_What is expected_
Present the lines of the listing from the one containing "This screenshot has height=447, width=794." through its last line, inclusive, as a Markdown table with the columns Row and Line, leaving out any blank lines.

--- Records ---

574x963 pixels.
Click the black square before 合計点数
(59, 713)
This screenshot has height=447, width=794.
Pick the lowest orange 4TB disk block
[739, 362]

---

_Output of the exercise_
| Row | Line |
|---|---|
| 1 | This screenshot has height=447, width=794. |
| 2 | Pick the lowest orange 4TB disk block |
| 3 | [739, 362] |